Kernel (general class)

In the literature, a graph kernel appears as a function: \(k \; : \; \mathcal{G} \times \mathcal{G} \rightarrow \mathbb{R}\) for which there exists a map:

\[\phi \; :\; \mathcal{G} \rightarrow \mathbb{H}, \text{for a Hilbert space } \mathbb{H}\]

where each kernel value can be computed as \(k(G_{i}, G_{j}) = \langle \phi(G_{i}), \phi(G_{j}) \rangle\) where \(\langle \cdot , \cdot \rangle\) denotes the inner product inside this space. The emerging matrix \(\mathbf{K}_{ij} = k(G_{i}, G_{j})\) is known as the kernel matrix. For a kernel matrix to be valid it is required to be positive semidefinite (i.e. \(\lambda_{min} \ge 0\)).

Note

The kernels implemented inside this package have all a Polynomial time complexity.

In many cases, if instead of computing the kernel for each pair of graphs, we calculate it for the whole collection of graphs \([G]_{i=1}^{N}\), we have a significant computational advantage. Given two collections of graphs: \(G^{n}, G^{m}\), the full kernel matrix \(\mathcal{K}\) looks like:

\[\begin{split}\mathcal{K} = \left[ \begin{array}{c||c} \mathcal{K}^{n\times n} & \mathcal{K}^{n\times m} \\ \hline \hline \mathcal{K}^{m\times n} & \mathcal{K}^{m\times m} \end{array} \right]\end{split}\]

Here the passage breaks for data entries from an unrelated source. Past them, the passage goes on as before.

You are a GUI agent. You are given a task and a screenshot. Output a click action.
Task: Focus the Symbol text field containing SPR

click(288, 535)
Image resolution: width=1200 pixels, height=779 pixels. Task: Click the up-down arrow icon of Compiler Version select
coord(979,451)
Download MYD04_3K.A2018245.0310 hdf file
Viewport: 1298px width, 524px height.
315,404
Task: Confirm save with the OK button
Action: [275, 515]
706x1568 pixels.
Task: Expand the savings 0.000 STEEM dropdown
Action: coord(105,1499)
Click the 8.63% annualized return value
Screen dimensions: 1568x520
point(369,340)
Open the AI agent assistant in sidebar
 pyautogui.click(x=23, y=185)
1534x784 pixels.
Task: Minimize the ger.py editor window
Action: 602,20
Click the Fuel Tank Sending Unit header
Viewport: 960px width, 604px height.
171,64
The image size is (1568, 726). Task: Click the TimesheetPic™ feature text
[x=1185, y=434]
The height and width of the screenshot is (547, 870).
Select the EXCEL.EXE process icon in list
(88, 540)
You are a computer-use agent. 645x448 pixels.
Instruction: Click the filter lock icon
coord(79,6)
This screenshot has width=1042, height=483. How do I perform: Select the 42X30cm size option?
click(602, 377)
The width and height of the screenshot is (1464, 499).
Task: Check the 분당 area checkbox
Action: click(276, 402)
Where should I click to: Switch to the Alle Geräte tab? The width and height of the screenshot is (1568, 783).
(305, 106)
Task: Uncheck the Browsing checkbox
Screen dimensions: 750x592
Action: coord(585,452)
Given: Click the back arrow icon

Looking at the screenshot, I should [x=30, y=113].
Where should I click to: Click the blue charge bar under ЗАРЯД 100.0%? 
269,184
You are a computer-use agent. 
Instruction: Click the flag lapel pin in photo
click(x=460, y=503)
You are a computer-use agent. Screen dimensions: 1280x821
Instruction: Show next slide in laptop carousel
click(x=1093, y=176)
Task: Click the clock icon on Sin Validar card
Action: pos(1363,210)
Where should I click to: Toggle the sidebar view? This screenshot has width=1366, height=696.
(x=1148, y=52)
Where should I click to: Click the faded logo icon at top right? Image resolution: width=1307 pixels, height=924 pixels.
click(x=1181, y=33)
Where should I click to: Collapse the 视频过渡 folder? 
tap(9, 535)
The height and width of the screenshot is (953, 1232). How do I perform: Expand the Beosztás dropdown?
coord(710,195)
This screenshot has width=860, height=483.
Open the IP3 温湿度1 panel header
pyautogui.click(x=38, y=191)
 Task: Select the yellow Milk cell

Any Kernel object inherited class should match the following behavior:

  • \(\mathcal{K}^{n\times n}=\texttt{<KernelName>.fit_transform}(\mathcal{G}^{n})\)

  • \(\mathcal{K}^{m\times n}=\texttt{<KernelName>.fit}(\mathcal{G}^{\text{n}}).\texttt{transform}(\mathcal{G}^{\text{m}})\)

  • \(\mathcal{K}=\texttt{<KernelName>.fit_transform}([\mathcal{G}^{n}\; \mathcal{G}^{m}])\)

In graph classification, a problem tackled mainly by graph kernels, we are usually interested in calculating the matrices \(\mathcal{K}^{n\times n}\) and \(\mathcal{K}^{m\times n}\).

Parametrization

Any Kernel inherited object comes with three parameters:

  • verbose is a bool parameter in order for the kernel to print messages that are related to the progress of the execution.

  • normalize parameter is a bool parameter which ensures that the kernel output will be normalized, that is \([\mathcal{\hat{K}}]_{ij} = \frac{[\mathcal{K}]_{ij}}{\sqrt[]{[\mathcal{K}]_{ii}*[\mathcal{K}]_{jj}}}\).

  • n_jobs is an int parameter that defines the amount of parallel jobs on which parts of the kernel calculation will be executed (if a parallelization has been implemented).

Note

In order for normalization to happen even in a framework scheme, its Kernel should have an implemented diagonal method.

The Kernel class as discussed above can be found below:

Kernel([n_jobs, normalize, verbose])

A general class for graph kernels.